The knot was difficult to undo, but it finally came apart. The material actually stuck to his skin. Luckily, she wasn’t given to squeamishness, or peeling it off would have made her gag. The rip in his tan shirt was convenient, and she stuck her fingers in it to make it wider. She drew in a startled breath at the sight of his torn flesh underneath.

The jagged hole in his shoulder left little doubt he had met the wrong side of a gun. He flinched when she probed her fingers underneath him, but the quick inspection told her the bullet had gone clean through. That was the only good news, though. An unhealthy combination of dried blood, dirt, insect bites and scratches caked it, and the skin around the jagged edges of the injury was purple and puffy with infection. Now that she was close enough to feel the heat radiating off him, she realized his half-open eyes were too bright with fever. “When were you injured?”

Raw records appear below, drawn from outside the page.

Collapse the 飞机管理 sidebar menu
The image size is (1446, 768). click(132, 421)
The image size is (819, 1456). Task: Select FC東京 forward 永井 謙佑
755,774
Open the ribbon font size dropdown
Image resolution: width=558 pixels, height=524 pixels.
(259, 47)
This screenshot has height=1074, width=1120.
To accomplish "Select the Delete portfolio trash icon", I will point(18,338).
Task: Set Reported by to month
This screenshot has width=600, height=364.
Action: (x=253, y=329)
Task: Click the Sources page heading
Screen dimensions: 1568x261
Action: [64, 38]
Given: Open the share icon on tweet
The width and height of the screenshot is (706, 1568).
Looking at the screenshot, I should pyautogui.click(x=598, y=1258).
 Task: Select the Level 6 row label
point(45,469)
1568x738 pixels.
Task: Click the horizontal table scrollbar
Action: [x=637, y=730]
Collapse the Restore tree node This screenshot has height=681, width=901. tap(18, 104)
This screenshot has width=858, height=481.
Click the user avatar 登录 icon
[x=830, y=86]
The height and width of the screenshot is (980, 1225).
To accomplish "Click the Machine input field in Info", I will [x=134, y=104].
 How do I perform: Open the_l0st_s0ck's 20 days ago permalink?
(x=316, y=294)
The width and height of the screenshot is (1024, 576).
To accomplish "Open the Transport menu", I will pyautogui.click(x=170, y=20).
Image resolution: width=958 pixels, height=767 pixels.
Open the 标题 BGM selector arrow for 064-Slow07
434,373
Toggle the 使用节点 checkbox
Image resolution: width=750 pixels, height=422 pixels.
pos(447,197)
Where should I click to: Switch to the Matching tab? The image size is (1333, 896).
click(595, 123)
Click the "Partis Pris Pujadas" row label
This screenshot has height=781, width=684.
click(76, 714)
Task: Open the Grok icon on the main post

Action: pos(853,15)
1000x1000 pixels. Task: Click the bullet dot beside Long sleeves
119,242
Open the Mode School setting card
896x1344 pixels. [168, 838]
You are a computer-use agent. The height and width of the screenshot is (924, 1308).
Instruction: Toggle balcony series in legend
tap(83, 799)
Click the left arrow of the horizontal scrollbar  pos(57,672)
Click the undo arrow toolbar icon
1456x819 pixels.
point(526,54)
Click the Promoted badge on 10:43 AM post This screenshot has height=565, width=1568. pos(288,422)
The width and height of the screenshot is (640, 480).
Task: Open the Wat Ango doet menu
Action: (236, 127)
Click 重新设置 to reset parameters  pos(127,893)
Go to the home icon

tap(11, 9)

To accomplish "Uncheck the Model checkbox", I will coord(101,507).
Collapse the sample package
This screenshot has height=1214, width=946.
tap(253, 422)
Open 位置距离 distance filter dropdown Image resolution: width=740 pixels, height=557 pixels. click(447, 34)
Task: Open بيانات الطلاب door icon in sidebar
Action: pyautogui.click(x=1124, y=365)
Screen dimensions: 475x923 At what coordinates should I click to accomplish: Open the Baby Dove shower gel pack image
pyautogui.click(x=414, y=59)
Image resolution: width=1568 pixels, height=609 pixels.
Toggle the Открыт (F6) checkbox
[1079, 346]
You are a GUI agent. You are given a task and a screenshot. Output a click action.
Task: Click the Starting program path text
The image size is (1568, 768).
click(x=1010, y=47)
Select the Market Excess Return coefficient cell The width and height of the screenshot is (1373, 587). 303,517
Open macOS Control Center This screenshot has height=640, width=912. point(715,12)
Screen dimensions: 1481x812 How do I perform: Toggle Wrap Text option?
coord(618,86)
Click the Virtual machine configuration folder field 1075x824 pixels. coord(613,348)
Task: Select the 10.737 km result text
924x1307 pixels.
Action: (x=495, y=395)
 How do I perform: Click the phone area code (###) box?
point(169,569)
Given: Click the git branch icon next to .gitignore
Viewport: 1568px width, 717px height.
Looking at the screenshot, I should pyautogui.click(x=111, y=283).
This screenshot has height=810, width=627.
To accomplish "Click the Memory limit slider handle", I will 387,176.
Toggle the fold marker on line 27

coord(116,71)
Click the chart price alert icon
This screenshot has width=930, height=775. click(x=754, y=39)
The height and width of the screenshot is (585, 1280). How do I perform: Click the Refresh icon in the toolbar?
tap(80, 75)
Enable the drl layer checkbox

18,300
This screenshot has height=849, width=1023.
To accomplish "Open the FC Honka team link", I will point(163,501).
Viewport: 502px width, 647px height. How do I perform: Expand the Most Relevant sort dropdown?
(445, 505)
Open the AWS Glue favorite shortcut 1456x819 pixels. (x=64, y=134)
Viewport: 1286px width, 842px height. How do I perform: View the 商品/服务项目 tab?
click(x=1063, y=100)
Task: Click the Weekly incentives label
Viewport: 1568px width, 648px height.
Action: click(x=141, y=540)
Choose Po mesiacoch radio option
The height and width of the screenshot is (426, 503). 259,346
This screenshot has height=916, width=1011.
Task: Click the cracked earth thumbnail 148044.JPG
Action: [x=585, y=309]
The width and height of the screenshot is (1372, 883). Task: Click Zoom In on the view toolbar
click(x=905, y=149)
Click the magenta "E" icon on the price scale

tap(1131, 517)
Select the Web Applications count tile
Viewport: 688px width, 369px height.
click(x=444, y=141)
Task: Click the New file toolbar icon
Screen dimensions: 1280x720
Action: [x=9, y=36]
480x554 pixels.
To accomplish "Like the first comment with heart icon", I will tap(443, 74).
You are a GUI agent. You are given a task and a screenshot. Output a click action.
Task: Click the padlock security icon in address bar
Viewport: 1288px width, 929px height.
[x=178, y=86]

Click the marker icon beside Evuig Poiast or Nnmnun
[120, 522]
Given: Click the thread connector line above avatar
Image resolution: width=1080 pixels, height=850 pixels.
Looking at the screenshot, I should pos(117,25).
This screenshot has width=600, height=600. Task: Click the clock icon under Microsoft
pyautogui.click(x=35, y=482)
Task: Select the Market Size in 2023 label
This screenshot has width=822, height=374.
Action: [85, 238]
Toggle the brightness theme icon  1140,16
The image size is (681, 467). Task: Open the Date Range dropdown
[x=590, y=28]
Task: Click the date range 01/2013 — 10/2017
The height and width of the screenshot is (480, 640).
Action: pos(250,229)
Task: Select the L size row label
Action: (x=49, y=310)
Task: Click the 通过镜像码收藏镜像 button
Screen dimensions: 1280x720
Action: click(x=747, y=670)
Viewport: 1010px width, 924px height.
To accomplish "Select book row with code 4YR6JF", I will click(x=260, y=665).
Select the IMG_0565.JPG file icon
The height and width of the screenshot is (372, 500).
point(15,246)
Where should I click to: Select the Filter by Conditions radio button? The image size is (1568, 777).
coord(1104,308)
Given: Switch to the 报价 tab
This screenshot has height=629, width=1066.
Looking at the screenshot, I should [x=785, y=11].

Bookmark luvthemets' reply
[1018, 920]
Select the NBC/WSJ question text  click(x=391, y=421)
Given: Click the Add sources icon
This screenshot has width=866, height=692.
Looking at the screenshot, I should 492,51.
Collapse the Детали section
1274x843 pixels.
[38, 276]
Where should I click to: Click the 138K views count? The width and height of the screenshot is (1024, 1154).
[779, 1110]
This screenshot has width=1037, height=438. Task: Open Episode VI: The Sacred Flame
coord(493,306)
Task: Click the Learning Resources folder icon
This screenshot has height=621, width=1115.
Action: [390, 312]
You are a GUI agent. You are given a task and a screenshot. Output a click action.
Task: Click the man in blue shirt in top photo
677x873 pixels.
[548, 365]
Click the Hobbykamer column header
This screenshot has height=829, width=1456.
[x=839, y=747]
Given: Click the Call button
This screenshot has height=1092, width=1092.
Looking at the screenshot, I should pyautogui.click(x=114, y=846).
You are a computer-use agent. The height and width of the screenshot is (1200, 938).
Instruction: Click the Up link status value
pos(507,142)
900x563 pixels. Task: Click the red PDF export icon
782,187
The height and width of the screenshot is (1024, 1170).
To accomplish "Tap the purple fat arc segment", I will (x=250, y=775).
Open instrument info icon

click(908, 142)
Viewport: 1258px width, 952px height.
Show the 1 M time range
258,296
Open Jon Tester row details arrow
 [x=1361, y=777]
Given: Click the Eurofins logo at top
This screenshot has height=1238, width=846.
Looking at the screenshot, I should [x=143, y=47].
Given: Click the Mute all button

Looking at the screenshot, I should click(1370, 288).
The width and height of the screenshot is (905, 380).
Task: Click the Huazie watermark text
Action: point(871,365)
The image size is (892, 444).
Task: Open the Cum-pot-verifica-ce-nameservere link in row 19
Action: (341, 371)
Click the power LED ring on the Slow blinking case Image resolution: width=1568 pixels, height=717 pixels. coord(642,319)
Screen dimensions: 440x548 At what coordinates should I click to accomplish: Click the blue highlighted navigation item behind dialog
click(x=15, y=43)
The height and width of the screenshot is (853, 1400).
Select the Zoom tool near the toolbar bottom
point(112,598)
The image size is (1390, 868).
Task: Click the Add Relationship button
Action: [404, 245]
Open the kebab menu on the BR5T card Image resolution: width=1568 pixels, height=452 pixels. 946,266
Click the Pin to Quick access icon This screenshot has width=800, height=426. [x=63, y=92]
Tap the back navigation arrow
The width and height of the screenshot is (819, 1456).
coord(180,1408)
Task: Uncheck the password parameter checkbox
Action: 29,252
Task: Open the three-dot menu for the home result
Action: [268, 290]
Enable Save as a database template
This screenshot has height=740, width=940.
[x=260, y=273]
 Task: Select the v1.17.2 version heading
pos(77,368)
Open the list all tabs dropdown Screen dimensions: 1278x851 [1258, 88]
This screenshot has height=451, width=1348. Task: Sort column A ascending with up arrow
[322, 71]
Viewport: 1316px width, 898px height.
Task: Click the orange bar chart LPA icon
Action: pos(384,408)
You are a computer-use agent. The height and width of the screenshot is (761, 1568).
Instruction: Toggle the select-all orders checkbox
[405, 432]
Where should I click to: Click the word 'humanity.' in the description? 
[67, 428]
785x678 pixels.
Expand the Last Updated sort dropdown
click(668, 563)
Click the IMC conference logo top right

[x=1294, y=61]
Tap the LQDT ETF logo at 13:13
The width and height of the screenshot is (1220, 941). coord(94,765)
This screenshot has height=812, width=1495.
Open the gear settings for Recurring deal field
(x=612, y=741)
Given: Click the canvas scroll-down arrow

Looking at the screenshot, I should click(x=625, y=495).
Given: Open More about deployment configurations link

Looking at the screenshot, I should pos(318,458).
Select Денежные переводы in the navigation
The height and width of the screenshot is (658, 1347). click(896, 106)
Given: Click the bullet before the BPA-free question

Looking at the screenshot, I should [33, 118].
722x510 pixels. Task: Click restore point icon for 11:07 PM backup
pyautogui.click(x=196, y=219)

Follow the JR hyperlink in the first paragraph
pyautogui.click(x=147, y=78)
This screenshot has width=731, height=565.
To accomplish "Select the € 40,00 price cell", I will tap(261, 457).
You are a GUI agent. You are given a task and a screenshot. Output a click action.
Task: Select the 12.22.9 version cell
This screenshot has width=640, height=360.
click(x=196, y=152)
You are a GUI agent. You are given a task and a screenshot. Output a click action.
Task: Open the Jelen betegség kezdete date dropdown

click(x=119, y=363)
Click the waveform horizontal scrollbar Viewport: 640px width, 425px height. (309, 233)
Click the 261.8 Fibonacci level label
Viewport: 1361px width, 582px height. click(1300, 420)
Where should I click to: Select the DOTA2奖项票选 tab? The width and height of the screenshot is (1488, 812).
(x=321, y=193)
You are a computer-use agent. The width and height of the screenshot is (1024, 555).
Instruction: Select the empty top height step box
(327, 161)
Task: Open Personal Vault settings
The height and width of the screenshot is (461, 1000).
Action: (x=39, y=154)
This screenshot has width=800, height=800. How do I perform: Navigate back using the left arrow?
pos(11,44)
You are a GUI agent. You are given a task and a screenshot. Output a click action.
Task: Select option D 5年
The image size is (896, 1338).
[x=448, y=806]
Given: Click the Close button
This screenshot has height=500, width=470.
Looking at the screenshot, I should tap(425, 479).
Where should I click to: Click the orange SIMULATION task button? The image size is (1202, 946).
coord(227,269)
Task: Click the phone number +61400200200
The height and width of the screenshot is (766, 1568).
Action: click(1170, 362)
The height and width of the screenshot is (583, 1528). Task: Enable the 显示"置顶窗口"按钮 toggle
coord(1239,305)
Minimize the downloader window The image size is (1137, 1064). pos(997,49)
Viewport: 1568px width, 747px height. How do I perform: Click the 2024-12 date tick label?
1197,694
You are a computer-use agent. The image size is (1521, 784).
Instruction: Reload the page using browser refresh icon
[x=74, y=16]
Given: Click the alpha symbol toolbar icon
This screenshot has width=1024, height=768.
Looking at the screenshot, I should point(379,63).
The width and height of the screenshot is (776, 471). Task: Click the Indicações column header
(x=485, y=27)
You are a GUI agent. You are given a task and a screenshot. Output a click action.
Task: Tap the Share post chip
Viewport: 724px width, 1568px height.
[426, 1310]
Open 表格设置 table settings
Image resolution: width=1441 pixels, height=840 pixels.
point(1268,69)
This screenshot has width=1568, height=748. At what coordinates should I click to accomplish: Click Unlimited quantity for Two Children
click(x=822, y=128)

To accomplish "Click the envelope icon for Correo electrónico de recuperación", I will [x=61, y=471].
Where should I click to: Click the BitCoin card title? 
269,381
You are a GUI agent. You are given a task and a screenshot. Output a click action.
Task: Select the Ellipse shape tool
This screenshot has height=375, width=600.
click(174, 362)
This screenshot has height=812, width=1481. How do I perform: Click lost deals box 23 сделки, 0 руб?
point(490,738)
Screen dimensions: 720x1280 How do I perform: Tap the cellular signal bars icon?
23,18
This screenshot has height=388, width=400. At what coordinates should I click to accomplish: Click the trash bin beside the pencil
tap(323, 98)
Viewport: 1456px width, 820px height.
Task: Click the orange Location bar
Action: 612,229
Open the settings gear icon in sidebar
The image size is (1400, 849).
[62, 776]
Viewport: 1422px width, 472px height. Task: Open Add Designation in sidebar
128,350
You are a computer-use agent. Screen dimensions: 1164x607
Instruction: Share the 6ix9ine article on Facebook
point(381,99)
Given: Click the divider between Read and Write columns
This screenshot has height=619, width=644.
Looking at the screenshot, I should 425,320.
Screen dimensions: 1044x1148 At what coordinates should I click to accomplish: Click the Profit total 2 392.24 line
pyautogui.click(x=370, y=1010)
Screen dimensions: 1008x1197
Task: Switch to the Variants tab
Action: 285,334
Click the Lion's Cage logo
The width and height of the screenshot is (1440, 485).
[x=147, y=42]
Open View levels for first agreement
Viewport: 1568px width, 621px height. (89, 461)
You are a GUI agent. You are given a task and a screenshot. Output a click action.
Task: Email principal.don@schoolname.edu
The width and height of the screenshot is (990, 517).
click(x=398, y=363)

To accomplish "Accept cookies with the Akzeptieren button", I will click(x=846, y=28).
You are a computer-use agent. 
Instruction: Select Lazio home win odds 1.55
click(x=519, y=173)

His mouth worked. “Two—days? Don’t remember. Saw your smoke…”

Two days? He’d been crawling around the cold woods with a serious wound for a couple of days? No wonder he was so bad off. She’d heard of a man who got shot while stranded outdoors once and died of infection within seventy-two hours. This man was lucky he hadn’t also been attacked by animals or succumbed to dehydration.

The mystery as to his lightweight jacket was solved though. Weather turned quickly in the mountains. A couple of days ago, or even yesterday, the windbreaker would have been more than sufficient. Had he stayed out all night tonight, he would have frozen to death. “Who did this to you?”

“Don’t know…tried to get police…” The man shook his head, dazed. “Lost my phone.”

Phone. Yes. Why hadn’t she thought of that? No police, never, but she could get help. “Stay here.” As if he could go anywhere.

Leaving him down for the count, she palmed her gun and darted into her cabin. After Mom had died, she’d broken down and bought the telephone hanging on her kitchen wall.

By the time she got to the second digit in the closest hospital’s number, though, Genevieve realized she wasn’t hearing any telltale beeps. “Fuck, fuck, fuck.” She slammed it down into the cradle and picked it up again. No dial tone. Dead. What a time for one of her few modern conveniences to fail her.

Genevieve returned to the porch and studied the guy for a second. Though she knew nothing would happen, she tried to slow her racing mind and focus past the man’s physical plane.